> PAGE TEXT

Other selfie-obsessed human billboards are simply tagging unrelated posts with “#coronavirus” in an attempt to insert their specific brand of narcissism into a public health crisis for runoff views. Paul and his ilk are facing half-hearted criticisms from their fans, but the strategy seems to have been largely effective.

Meanwhile, livestreaming the construction of China’s emergency coronavirus hospitals has drawn millions of fans, turning cement trucks into meme-able celebrities. People are naming and cheering the on-site vehicles, turning frantic efforts to contain the Wuhan epidemic into an online game.

Meanwhile, Delta and American Airlines have suspended all flights between China and the United States, Facebook is trying to tamp down a flood of coronavirus conspiracy theories, and people of Asian descent are facing the overt racism so easily cultivated in a climate of tension and fear.

> TASK SET
a: According to the passage on online reactions to the coronavirus, which airlines suspended all flights between China and the United States?
b: Continue the passage on online reactions to the coronavirus, starting after its final sentence.

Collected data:

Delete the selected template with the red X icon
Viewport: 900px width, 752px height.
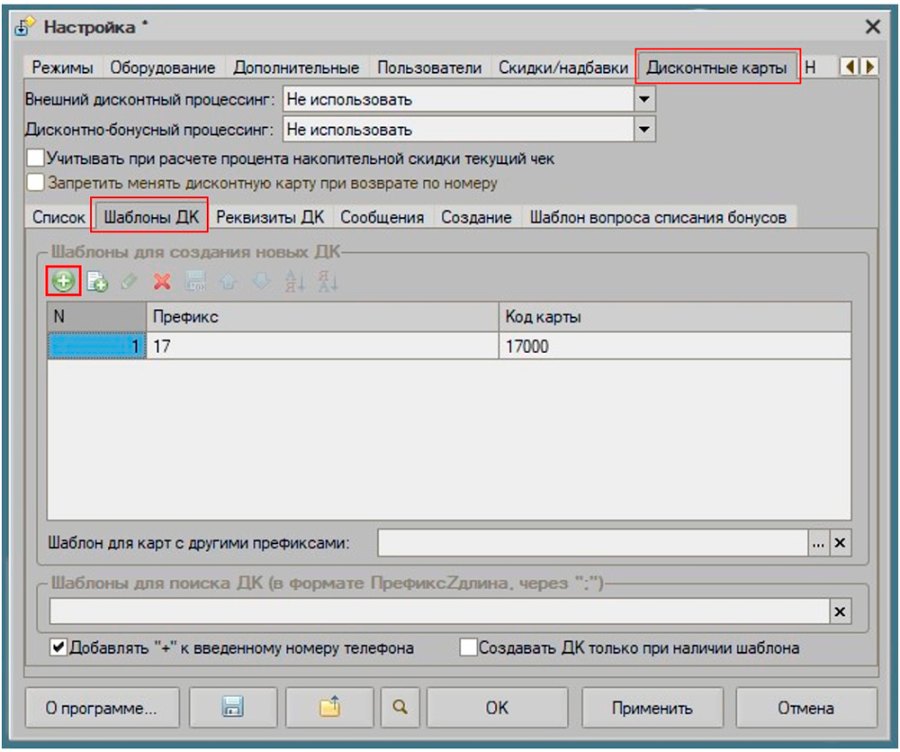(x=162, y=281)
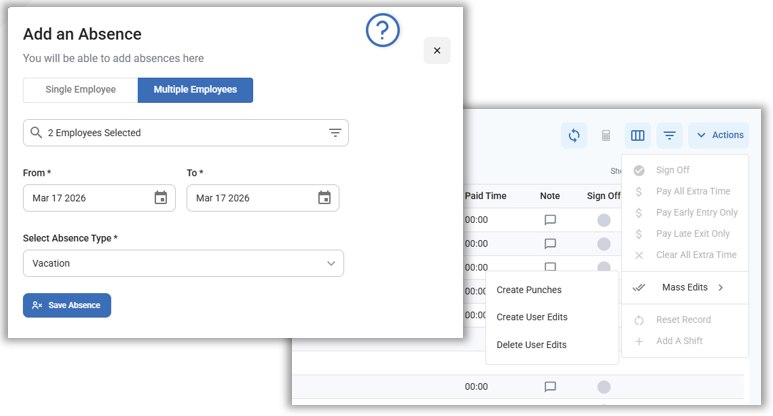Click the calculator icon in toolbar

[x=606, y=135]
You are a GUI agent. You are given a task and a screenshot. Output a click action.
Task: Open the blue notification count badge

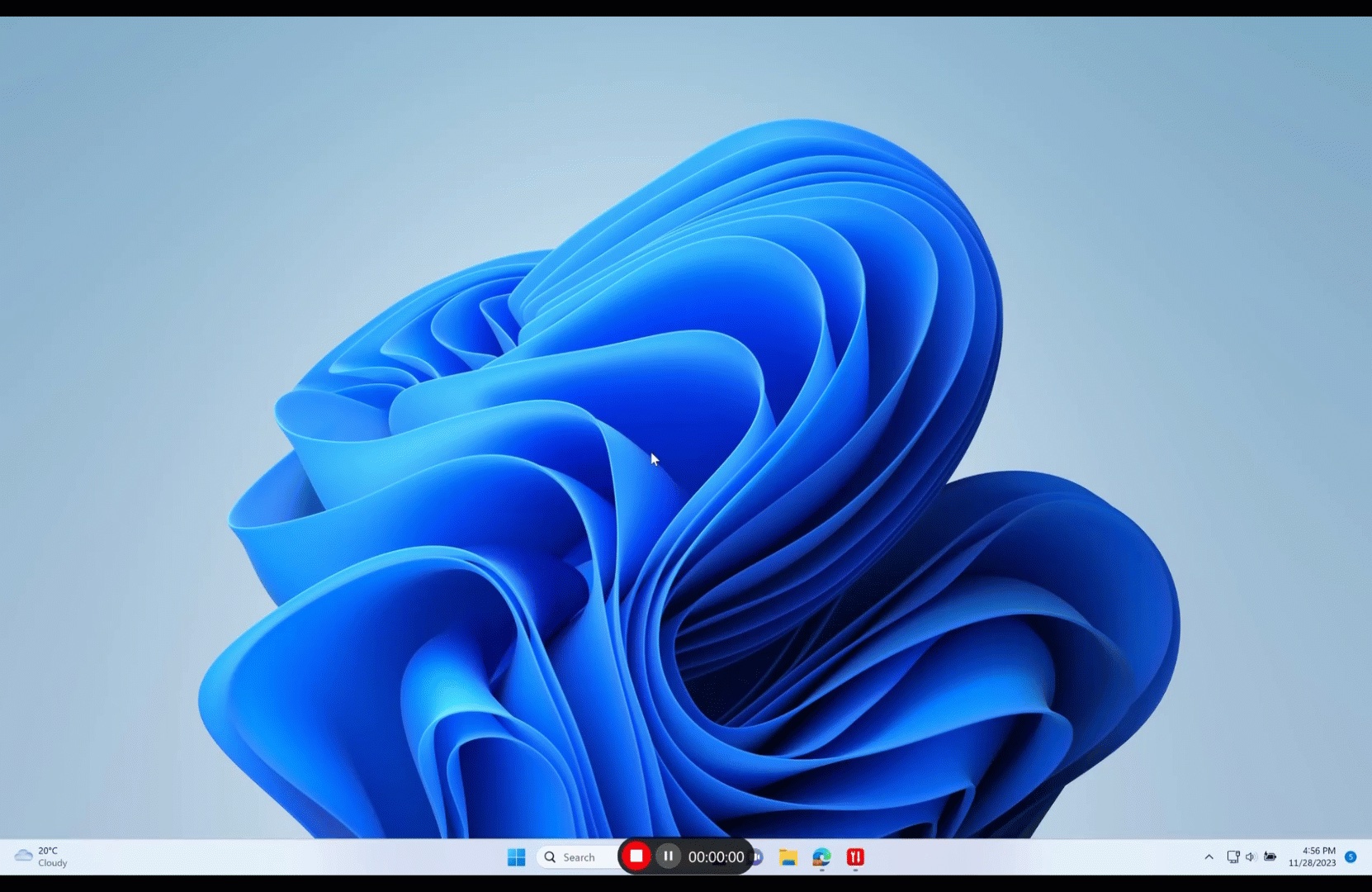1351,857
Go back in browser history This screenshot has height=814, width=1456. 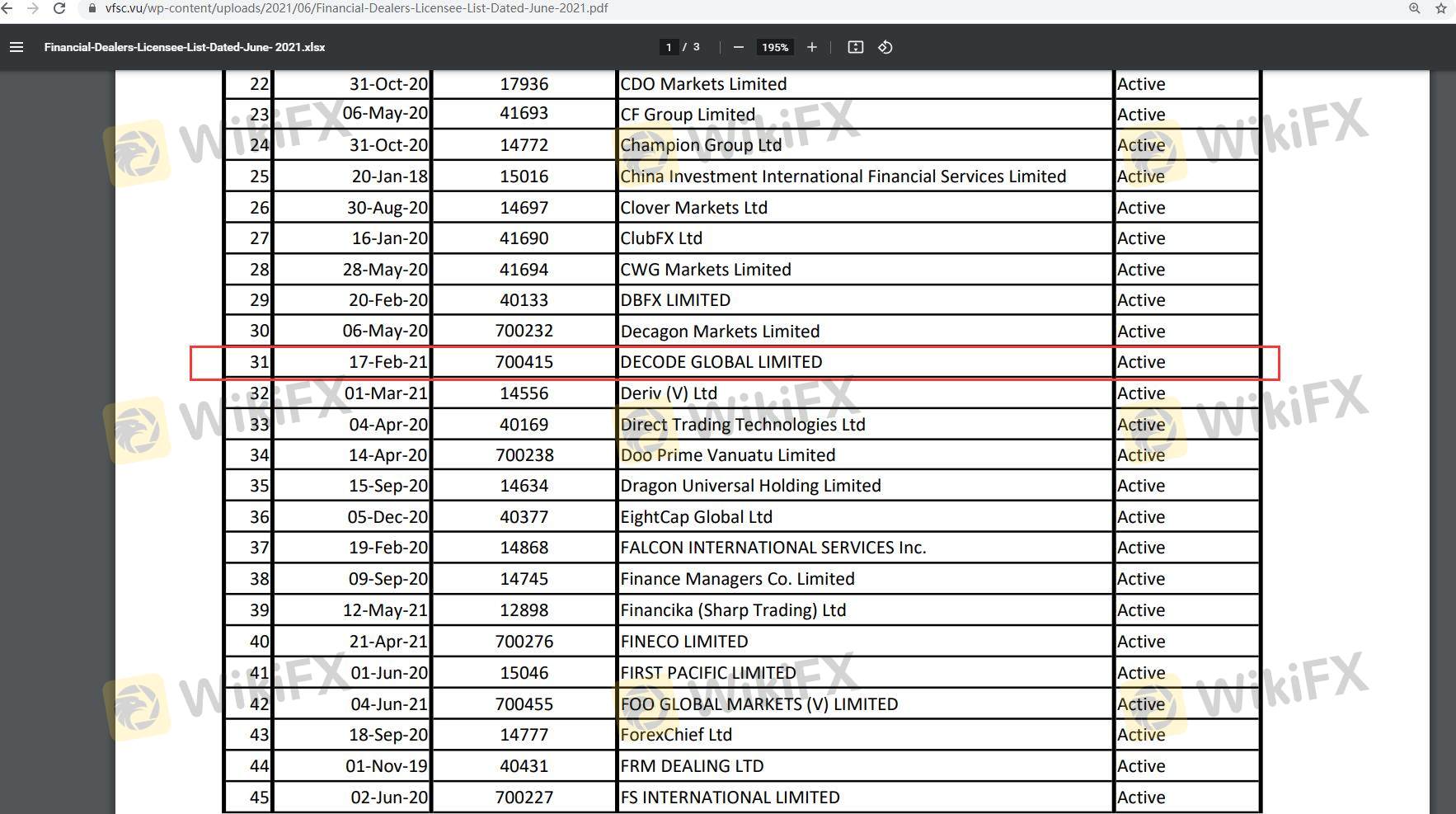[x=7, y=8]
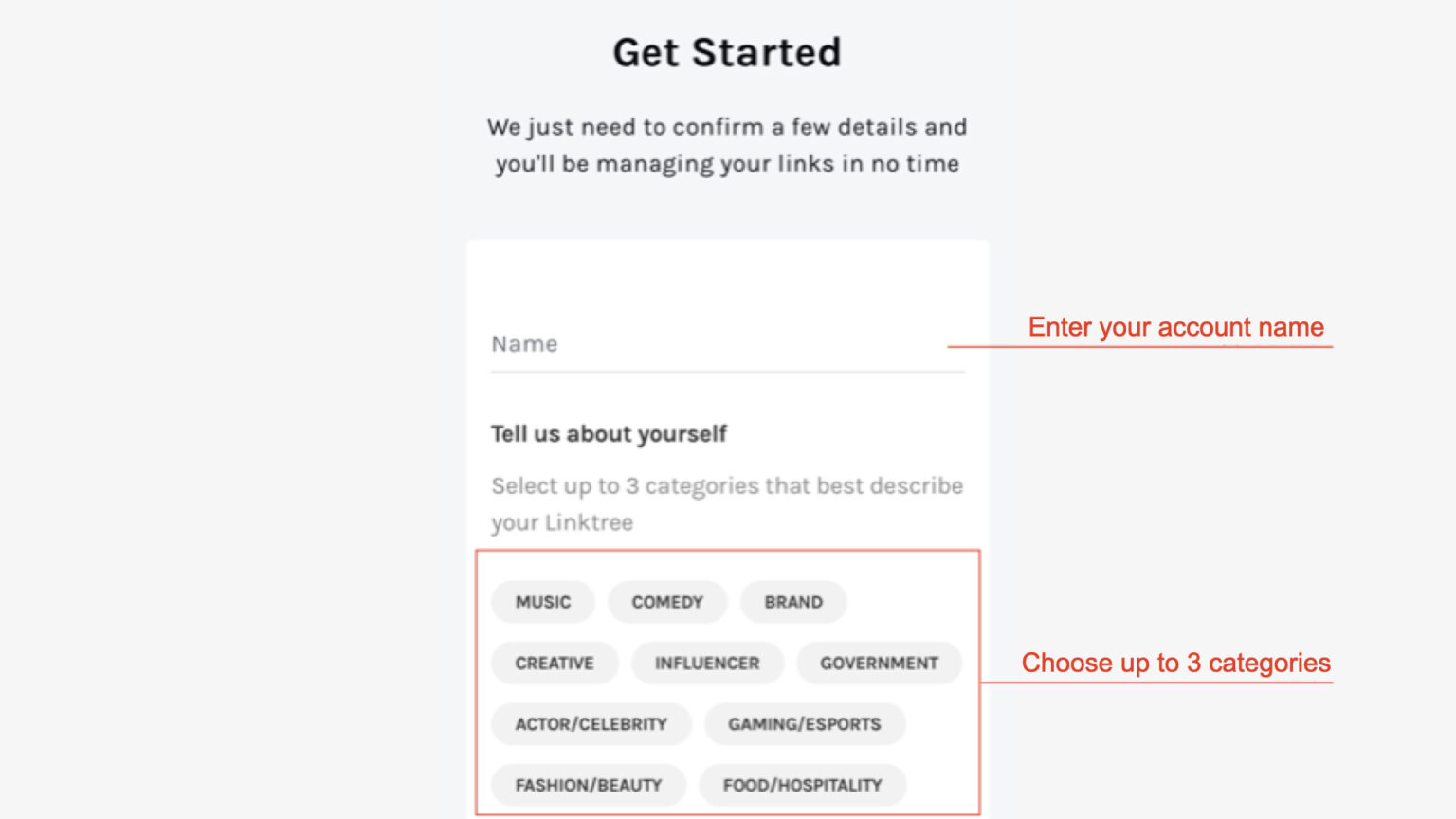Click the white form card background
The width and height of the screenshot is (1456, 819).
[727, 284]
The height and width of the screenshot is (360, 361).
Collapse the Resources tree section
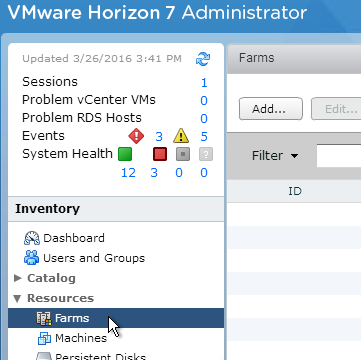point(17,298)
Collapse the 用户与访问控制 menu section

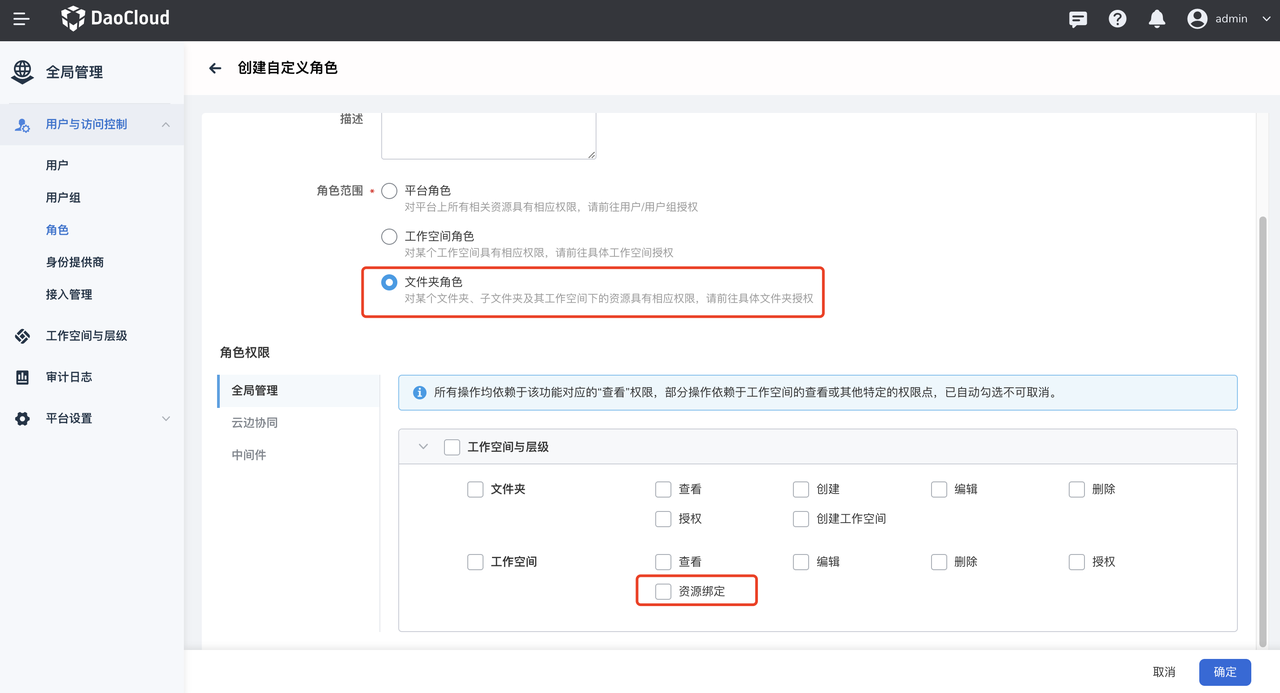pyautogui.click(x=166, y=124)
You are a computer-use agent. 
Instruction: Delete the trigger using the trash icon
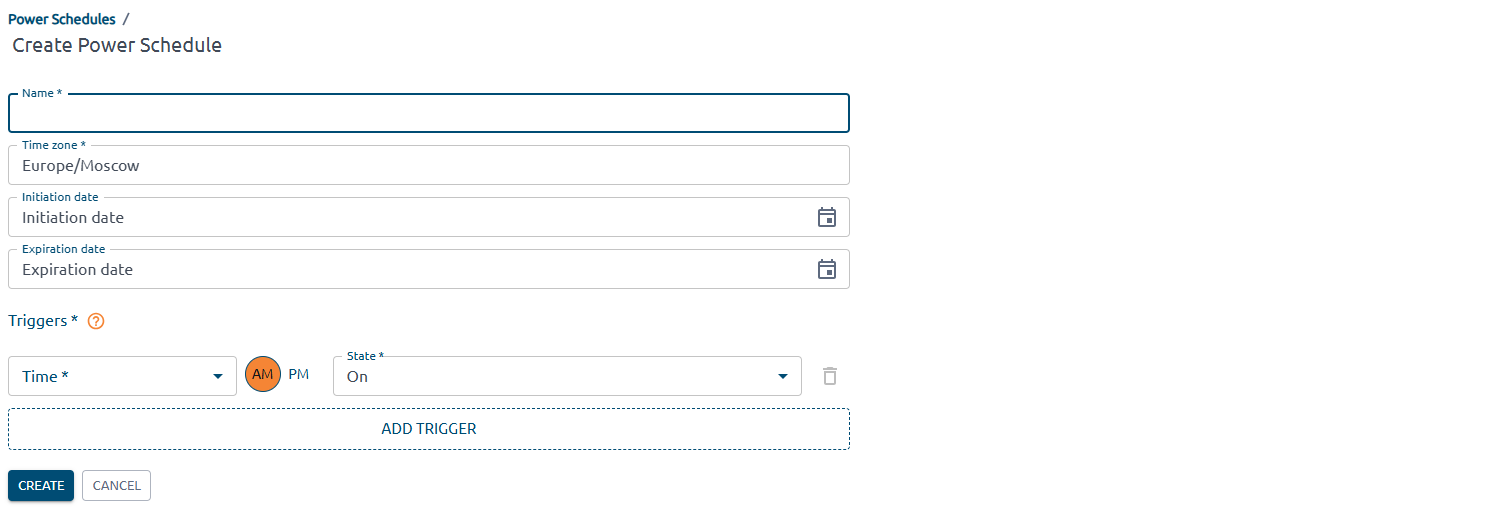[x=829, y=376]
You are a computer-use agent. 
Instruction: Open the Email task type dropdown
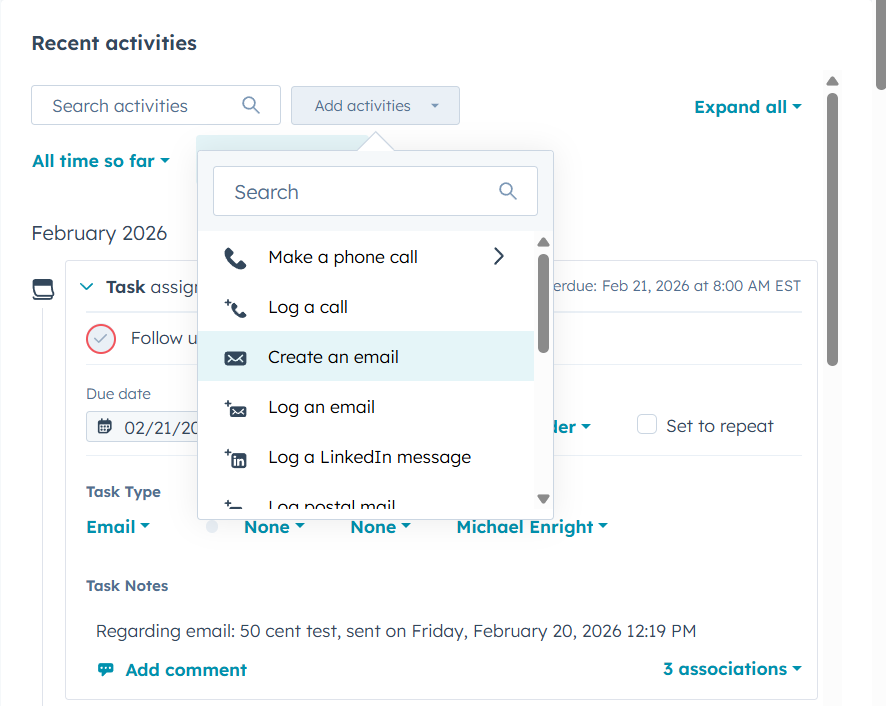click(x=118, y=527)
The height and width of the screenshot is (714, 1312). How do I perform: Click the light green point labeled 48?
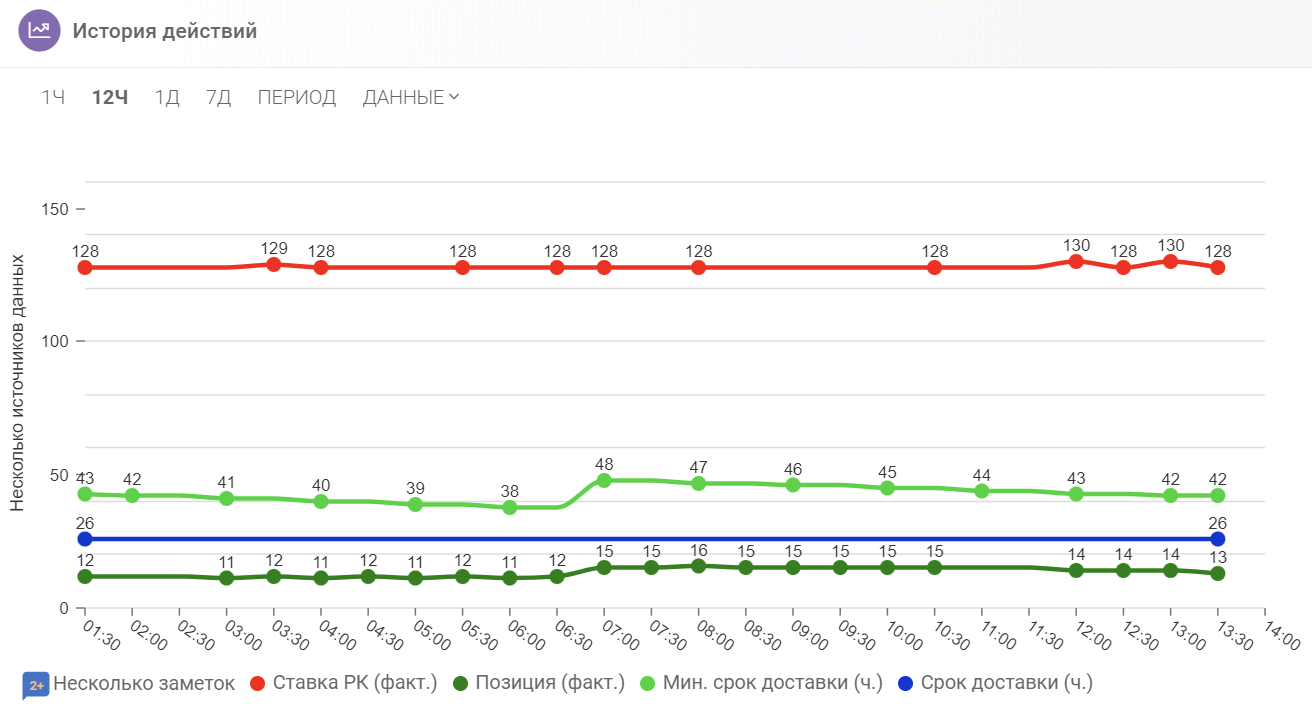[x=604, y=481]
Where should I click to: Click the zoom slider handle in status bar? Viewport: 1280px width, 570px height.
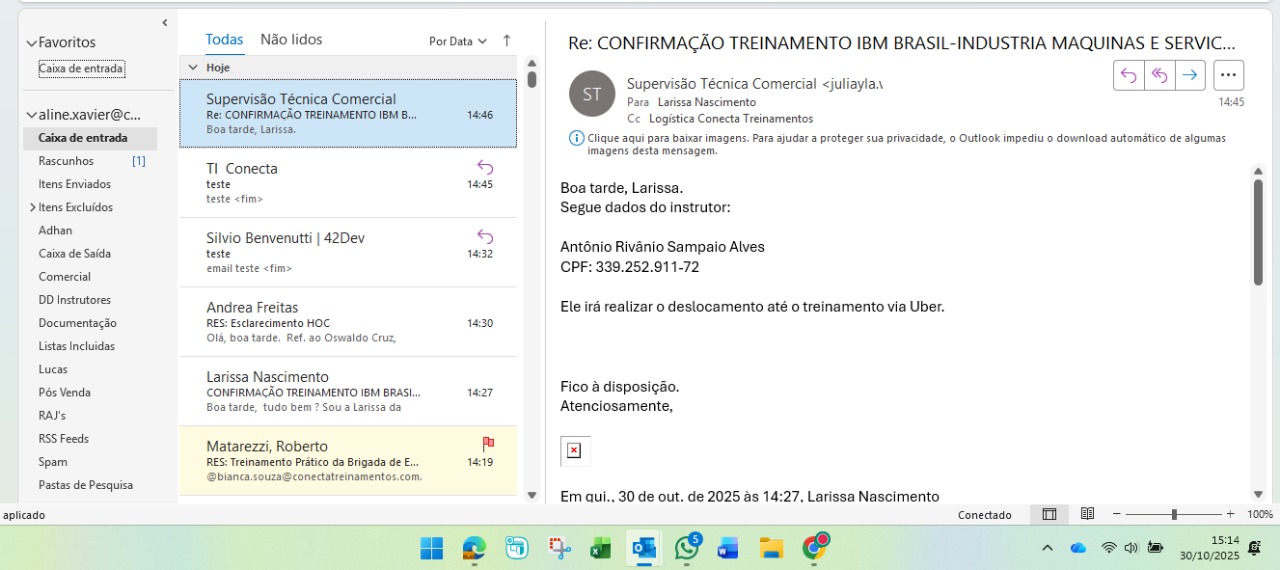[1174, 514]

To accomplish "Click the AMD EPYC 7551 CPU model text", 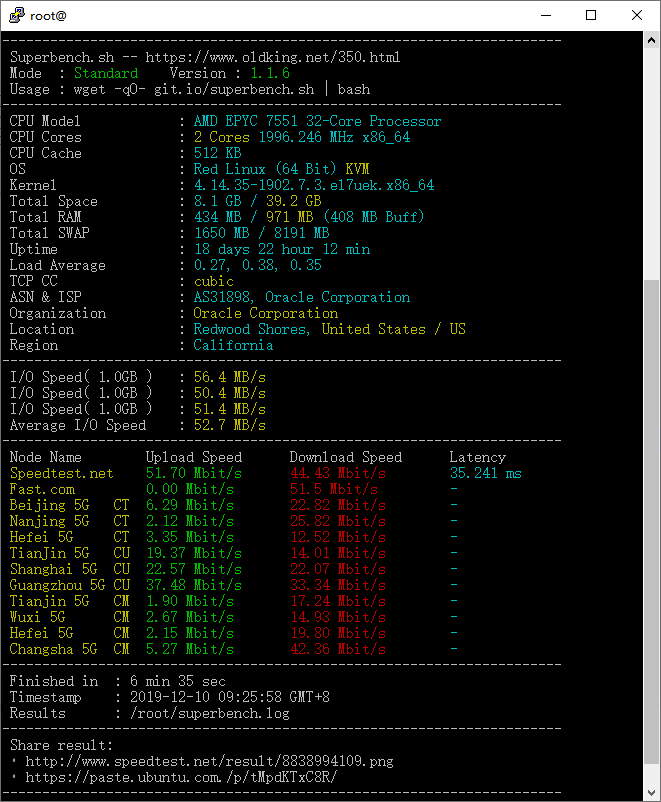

> RESULTS IN ORDER
a: Delta and American Airlines.

b:
Not to be deterred, ’grammers like Steven Divish are “vibe checking” fashionable mask ensembles, while others are showing their health-consciousness with hand washing tips to “say NO to #coronavirus.”

Still, perhaps a glimmer of hope remains. “I don’t think this is so funny, people are dying,” one commenter told Paul. Another reprimanded Divish with a massive understatement: “Trying to gain attention in this way is in very bad taste!”